Apartó a los gatitos con el pie, cerró la puerta tras de sí y se sentó en el suelo del recibidor. Los dos animales saltaron inmediatamente sobre su regazo y levantaron los hocicos hacia su barbilla.

– ¿Qué, queréis un beso? -dijo Annika y rió.

Jugueteó con ellos unos minutos, se levantó y se dirigió a la cocinita. Los tres recipientes de los gatos estaban sobre un trozo de corcho junto a la cocina. La leche se había agriado y olía mal. La comida y el agua se habían acabado.

– Ahora vais a comer, gatitos…

Vació la leche agriada, lavó el tazón bajo el agua fría y lo rellenó con leche de la nevera. Los gatitos se apretaban alrededor de sus piernas y maullaban como posesos.

– Sí, sí, sí, tranquilos.

Estaban tan ansiosos que estuvieron a punto de volcar el tazón antes de que ella lo colocara en el suelo. Mientras los gatos se tragaban la leche, llenó de agua el otro recipiente y se puso a buscar algún tipo de comida para gatos. En un armario encontró tres latas de Whiskas. Esto hizo que sus ojos se humedecieran de nuevo. Whiskas, así se llamaba el gato que tenía en casa, en Hälleforsnäs, aunque aquel verano lo había dejado en casa de su abuela en Lyckebo.

– Me estoy volviendo sentimental de cojones -dijo en alto.

Abrió una de las latas, arrugó la nariz debido al olor, y vertió el compuesto en el tercer tazón. Se dio una vuelta por la cocina y le echó un vistazo al cajón de arena, aguantaría hasta mañana.

– Adiós, gatitos.

Los gatos no prestaron atención.

Abandonó rápidamente el apartamento y regresó a Kungsholmstorg. Comenzaba a amanecer. Notó que para los pájaros ya había empezado el día. Se sentía exhausta, hacía eses, tenía mala apreciación de la distancia.

No puedo seguir así indefinidamente, pensó.

En su apartamento hacía un calor asfixiante. Estaba en el último piso de un edificio interior de 1880 y no tenía cuarto de baño ni agua caliente. En cambio, tenía tres habitaciones y una gran cocina. Annika pensaba que había tenido una suerte inmensa al conseguirlo.

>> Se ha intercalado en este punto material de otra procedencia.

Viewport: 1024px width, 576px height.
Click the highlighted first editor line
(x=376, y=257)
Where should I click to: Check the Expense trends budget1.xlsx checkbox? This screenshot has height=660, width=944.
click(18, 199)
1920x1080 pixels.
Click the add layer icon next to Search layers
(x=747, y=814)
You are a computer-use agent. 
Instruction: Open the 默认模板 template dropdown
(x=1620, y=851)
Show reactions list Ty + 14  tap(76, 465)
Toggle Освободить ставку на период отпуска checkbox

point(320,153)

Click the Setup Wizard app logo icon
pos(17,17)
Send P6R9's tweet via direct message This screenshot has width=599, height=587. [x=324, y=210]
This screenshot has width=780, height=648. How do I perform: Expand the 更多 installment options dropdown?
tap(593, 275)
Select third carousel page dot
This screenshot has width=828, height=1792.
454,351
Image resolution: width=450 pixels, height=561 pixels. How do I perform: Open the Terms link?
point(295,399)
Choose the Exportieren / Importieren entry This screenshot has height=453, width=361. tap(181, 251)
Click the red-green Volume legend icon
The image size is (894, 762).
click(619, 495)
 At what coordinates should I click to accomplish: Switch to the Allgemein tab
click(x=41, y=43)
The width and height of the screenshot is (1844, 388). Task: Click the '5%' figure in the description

– Nadie quiere vivir tan primitivamente -dijo la señora de la agencia estatal de alquiler cuando Annika conformó en el impreso que podía vivir en un sitio sin ascensor, agua caliente, cuarto de baño y hasta sin electricidad si fuera necesario.

Annika había insistido.

– Aquí tengo uno que no lo quiere nadie -informó la señora y le dio una hoja impresa con la dirección, Hantverkargatan 32, 4.°, interior.

Annika la tomó sin verla siquiera. Le estaba agradecida a su estrella de la suerte desde aquel mismo día, pero sabía que la alegría podía durar poco. Había aceptado ser desalojada con una notificación y con sólo una semana de antelación. Lo que sucedería tan pronto como el constructor obtuviera un crédito para renovar el edificio.

Dejó caer el bolso en el suelo del recibidor y se fue al dormitorio. Había dejado la ventana abierta para que se aireara el apartamento antes de irse a trabajar, el día anterior por la mañana, pero la corriente la había cerrado. Con un suspiro abrió de nuevo y se encaminó al salón para crear corriente.

– ¿Dónde has estado?

Se asustó tanto que gritó y dio un salto.

La voz era queda y provenía de entre las sombras de su cama.

– Dios mío, ¿no puedes controlarte?

Era Sven, su novio.

– ¿Cuándo has llegado? -preguntó ella con el corazón latiendo desbocado en el pecho.

– Ayer por la noche. Quería invitarte al cine. ¿Dónde has estado?

– Trabajando -respondió y se fue al salón.

Él se levantó de la cama y la siguió.

– No es verdad -dijo él-. Llamé hace una hora y me dijeron que ya te habías ido.

– Estuve dando de comer a los gatos de Anne -contestó y abrió la ventana del salón.

– ¡Joder, qué excusa más mala! -replicó él.